▶ [Text excerpt]:
━━━━━━

Despite its twists and turns, the Road to Hana is not as frightening as it might sound. The challenging part of the road takes only an hour and a half, but you'll want to stop often and let the driver enjoy the view, too. During high season (January-March and the summer months), the Road to Hana tends to develop trains of cars, with everyone in a line of six or more driving as slowly as the first car. The solution: Leave early (dawn) and return late (dusk). An alternative is to plan an overnight stay in Hana.
Begin your journey in Paia, the little town on Maui's North Shore. Be sure to fill up your gas tank here. There are no gas stations along Hana Highway, and the station in Hana closes by 6 pm. You should also pick up a picnic lunch. Food choices along the way are limited to fruit stands, which dot the route every half mile or so.
About 10 mile past Paia, at the bottom of Kaupakalua Road, the roadside mileposts begin measuring the 36 miles to Hana town. The road's trademark noodling starts about 3 mi after that. Remember that many residents make this trip frequently—you'll see them zipping around every curve—so please, when possible, pull over to let them pass.
Waterfalls are abundant along this stretch of the road. Roll down your windows. Breathe in the scent of guava and ginger. There are plenty of places to pull completely off the road and park. Do this often, since the road's curves make driving without a break difficult. If you're prone to carsickness, be sure to take medication before this drive.
About 10 minutes before Hana town, you can stop for—of all things—espresso. The tiny, colorful Nahiku Ti Gallery and Coffee shop sells local coffee, dried fruits, and candy. Sometimes the barbecue is fired up and you can try seasonal goodies such as baked breadfruit (an island favorite nearly impossible to find elsewhere).
Huelo and Kailua. The rural area of Huelo has two quaint churches. If you linger awhile, you could meet local residents and learn about a rural lifestyle you might not have expected to find on the Islands. The same can be said for nearby Kailua (mile marker 6). Hana Hwy., near mile marker 5, Huelo.
Waikamoi Nature Trail. Between mile markers 9 and 10, the Waikamoi Nature Trail sign beckons you to stretch your car-weary limbs. A short (if muddy) trail leads through tall eucalyptus trees to a coastal vantage point with a picnic table and barbecue. Signage reminds visitors quiet, trees at work and bamboo picking permit required. Awapuhi, or Hawaiian shampoo ginger, sends up fragrant shoots along the trail. Hana Hwy., between mile markers 9 and 10.

━━━━━━

Stored data:
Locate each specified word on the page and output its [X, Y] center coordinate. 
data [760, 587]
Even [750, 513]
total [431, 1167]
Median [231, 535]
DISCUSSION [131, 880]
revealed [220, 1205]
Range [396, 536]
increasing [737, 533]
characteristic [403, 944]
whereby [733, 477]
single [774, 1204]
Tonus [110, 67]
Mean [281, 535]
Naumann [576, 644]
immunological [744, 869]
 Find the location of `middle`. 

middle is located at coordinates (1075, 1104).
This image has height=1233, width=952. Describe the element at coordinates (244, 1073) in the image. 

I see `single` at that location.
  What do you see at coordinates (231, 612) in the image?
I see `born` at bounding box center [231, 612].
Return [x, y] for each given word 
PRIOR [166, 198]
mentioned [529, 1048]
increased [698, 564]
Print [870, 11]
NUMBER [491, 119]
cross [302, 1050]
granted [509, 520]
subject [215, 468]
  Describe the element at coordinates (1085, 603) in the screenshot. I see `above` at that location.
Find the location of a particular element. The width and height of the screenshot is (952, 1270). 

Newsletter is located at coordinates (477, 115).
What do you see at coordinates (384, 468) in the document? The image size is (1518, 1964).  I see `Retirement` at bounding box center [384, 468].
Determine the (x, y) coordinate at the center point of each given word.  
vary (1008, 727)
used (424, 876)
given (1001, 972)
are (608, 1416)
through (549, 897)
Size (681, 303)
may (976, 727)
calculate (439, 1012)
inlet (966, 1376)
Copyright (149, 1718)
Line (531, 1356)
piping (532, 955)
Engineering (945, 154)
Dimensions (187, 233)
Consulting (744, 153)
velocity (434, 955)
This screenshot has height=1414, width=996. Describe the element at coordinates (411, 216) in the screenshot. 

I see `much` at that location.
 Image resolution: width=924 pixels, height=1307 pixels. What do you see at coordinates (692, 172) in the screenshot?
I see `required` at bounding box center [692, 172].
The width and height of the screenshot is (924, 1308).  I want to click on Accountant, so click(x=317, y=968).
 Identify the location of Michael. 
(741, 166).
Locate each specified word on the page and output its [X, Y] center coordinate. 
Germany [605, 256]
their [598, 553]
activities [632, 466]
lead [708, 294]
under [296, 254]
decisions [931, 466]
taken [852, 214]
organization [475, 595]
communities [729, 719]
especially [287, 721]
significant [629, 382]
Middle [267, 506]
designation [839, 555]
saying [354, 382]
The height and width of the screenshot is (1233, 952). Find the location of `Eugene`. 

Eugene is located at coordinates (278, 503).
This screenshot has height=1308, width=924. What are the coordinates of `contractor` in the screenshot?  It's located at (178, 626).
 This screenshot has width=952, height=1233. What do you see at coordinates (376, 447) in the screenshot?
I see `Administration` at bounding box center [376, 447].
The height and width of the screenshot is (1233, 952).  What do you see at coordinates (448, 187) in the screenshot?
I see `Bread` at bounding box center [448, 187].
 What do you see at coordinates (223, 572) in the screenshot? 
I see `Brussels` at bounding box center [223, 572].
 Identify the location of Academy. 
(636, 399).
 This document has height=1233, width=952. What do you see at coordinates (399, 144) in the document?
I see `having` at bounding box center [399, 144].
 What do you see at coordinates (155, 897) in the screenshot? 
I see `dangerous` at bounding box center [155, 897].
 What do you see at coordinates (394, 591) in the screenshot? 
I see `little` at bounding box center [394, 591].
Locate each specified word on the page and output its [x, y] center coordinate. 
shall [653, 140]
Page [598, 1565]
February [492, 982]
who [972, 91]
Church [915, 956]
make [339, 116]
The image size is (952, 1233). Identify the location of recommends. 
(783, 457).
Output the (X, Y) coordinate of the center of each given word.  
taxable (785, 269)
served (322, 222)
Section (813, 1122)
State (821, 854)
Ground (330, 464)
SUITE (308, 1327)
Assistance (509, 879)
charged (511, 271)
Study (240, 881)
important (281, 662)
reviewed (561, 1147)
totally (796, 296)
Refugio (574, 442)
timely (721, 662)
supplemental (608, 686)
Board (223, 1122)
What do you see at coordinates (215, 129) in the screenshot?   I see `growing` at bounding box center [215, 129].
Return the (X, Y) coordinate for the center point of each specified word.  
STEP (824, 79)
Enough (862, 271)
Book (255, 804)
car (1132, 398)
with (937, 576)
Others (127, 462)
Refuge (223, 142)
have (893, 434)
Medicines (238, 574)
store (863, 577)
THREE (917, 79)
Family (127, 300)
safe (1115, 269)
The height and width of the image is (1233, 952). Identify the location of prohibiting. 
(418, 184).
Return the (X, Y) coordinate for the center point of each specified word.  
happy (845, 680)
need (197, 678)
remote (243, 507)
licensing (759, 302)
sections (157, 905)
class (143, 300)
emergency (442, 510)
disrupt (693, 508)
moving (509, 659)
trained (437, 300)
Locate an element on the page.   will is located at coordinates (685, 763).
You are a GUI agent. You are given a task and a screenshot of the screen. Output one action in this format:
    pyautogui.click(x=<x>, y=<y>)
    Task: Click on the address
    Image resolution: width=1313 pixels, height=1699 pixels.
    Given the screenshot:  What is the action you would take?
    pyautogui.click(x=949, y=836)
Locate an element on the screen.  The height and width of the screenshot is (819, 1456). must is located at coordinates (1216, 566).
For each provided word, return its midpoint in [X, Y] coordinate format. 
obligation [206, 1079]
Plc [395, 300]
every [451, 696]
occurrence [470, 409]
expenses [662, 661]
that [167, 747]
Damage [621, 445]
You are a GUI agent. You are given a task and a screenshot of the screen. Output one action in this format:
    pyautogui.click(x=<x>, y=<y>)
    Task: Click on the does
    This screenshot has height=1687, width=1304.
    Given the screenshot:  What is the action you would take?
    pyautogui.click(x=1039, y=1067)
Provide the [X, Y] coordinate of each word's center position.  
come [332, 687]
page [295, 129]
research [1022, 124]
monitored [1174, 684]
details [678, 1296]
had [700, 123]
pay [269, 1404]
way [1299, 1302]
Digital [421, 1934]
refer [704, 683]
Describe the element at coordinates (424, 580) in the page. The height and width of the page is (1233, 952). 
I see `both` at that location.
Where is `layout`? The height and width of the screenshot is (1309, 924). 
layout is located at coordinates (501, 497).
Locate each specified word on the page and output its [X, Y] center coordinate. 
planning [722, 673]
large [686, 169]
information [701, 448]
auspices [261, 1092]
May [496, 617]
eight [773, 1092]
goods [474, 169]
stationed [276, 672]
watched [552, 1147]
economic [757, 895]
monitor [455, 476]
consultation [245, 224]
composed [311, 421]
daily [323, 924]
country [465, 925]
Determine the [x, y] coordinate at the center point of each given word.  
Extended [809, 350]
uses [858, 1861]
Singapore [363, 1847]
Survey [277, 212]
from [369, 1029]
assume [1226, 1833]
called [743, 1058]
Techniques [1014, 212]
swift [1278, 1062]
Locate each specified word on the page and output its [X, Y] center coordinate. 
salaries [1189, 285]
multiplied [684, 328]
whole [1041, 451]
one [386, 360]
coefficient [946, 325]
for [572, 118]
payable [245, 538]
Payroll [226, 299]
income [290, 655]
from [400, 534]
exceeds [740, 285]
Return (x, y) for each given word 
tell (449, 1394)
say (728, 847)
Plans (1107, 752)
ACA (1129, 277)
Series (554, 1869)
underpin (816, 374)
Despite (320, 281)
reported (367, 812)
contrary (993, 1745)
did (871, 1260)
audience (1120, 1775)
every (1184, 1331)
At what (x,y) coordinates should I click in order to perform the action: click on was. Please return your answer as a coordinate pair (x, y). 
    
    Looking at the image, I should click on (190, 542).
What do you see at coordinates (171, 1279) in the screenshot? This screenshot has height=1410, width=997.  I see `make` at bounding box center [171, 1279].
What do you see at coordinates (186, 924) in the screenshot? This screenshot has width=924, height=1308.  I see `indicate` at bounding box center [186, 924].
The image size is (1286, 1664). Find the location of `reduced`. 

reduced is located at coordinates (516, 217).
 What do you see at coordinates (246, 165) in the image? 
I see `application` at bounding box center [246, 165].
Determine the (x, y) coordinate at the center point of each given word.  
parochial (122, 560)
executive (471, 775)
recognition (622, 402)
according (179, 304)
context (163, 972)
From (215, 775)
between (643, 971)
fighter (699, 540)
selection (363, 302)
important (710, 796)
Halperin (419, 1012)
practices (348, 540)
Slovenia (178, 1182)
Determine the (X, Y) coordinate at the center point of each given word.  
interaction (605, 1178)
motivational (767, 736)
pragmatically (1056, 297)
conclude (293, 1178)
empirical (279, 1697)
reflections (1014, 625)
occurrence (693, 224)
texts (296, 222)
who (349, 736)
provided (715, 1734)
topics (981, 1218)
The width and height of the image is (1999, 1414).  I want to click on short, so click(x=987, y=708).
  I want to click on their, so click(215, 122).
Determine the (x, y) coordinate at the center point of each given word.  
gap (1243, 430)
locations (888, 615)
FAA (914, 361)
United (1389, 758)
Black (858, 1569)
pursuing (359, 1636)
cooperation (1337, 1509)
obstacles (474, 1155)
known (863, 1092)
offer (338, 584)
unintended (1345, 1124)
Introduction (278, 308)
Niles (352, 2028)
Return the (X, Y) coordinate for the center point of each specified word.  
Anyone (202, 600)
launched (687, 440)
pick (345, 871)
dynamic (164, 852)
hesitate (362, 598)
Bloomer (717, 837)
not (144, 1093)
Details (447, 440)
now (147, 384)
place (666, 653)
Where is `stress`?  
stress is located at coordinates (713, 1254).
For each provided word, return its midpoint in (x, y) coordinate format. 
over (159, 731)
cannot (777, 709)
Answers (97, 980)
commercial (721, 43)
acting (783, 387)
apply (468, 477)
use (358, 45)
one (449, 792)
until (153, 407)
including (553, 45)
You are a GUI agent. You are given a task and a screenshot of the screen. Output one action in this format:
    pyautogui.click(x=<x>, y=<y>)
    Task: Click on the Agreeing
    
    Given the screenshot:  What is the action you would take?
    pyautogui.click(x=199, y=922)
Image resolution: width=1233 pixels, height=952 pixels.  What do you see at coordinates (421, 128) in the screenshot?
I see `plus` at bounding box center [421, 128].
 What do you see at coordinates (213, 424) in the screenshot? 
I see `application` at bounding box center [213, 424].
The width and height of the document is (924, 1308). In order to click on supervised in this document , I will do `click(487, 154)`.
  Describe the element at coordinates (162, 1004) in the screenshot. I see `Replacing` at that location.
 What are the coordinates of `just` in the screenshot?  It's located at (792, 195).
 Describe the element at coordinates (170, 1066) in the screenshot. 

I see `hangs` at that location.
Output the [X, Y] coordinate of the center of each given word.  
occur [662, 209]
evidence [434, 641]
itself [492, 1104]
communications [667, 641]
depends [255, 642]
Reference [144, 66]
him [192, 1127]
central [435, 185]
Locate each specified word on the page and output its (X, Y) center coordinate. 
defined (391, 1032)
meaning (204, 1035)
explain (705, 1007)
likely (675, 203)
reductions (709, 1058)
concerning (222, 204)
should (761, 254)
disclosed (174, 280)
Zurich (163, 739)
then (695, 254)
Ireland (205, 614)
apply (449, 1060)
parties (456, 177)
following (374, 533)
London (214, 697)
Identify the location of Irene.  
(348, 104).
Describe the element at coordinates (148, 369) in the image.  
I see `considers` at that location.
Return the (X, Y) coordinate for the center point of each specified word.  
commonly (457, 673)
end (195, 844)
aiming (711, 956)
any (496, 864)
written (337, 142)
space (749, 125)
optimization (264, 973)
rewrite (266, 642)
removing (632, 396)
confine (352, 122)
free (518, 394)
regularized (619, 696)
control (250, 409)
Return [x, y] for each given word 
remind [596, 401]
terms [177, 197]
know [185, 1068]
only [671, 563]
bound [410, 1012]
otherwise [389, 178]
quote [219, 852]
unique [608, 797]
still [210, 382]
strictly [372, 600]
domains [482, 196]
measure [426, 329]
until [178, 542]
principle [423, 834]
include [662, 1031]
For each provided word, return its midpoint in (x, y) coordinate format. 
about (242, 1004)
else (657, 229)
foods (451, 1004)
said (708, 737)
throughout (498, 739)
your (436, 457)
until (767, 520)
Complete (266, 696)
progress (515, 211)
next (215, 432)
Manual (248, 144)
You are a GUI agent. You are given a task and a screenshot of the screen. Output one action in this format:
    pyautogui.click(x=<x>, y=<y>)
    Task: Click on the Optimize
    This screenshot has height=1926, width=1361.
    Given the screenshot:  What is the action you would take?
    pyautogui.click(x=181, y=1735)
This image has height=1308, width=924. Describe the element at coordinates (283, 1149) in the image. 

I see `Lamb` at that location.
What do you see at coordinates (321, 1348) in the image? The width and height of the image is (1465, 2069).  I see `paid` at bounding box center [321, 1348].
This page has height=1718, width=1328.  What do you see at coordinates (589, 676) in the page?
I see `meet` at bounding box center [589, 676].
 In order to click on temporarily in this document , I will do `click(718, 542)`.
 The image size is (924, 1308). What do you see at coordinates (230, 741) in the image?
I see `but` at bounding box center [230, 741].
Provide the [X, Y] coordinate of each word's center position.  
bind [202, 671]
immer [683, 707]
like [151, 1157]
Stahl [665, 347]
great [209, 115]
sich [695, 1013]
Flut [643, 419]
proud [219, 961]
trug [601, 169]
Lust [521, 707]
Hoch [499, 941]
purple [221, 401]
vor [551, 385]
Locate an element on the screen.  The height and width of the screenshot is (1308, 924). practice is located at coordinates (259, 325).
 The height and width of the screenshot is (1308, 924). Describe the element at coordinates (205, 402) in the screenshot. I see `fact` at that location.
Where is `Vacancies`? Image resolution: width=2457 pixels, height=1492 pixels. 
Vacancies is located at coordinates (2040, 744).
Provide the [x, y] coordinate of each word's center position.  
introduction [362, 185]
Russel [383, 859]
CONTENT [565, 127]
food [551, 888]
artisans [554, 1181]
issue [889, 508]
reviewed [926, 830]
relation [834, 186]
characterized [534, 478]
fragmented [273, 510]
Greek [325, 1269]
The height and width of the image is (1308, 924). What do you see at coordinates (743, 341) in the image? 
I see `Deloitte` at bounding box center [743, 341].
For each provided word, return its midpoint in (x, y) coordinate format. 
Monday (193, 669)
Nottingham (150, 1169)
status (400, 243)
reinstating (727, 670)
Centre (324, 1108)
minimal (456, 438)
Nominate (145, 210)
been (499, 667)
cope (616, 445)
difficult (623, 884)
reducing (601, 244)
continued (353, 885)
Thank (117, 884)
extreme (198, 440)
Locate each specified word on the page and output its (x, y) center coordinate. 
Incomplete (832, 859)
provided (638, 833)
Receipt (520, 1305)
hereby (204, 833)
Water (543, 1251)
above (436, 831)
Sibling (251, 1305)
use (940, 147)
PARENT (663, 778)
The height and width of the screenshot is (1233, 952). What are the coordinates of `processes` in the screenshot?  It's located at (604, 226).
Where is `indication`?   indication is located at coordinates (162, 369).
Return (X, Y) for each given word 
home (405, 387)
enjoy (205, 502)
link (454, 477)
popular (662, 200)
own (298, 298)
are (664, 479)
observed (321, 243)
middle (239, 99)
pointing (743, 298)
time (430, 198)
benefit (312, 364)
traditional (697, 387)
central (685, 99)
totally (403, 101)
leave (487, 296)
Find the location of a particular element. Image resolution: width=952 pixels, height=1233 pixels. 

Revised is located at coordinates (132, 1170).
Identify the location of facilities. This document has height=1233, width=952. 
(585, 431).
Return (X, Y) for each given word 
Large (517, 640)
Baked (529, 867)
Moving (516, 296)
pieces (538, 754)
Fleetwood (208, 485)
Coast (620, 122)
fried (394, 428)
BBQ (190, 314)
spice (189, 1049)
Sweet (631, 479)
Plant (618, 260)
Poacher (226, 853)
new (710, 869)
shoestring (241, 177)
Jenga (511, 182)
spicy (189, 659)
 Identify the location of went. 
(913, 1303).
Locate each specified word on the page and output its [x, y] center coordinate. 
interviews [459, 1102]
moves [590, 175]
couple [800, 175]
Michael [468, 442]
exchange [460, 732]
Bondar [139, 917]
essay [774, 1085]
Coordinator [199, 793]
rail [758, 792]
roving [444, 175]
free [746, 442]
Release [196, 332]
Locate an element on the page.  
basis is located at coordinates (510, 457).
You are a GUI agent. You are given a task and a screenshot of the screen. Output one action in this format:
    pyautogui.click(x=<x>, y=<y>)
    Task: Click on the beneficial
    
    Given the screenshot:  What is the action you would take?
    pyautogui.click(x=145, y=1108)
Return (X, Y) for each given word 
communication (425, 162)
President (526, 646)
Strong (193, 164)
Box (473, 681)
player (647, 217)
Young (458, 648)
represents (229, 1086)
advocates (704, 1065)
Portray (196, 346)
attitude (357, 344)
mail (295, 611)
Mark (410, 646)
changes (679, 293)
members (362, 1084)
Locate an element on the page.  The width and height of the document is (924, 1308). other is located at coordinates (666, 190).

━━━━━━

▶ [Work order]: Please list every product that the Road to Hana text says the Nahiku Ti Gallery and Coffee shop sells. The stored data items are separate material, not part of the Road to Hana text.

▶ [Output below]:
- Local coffee
- Dried fruits
- Candy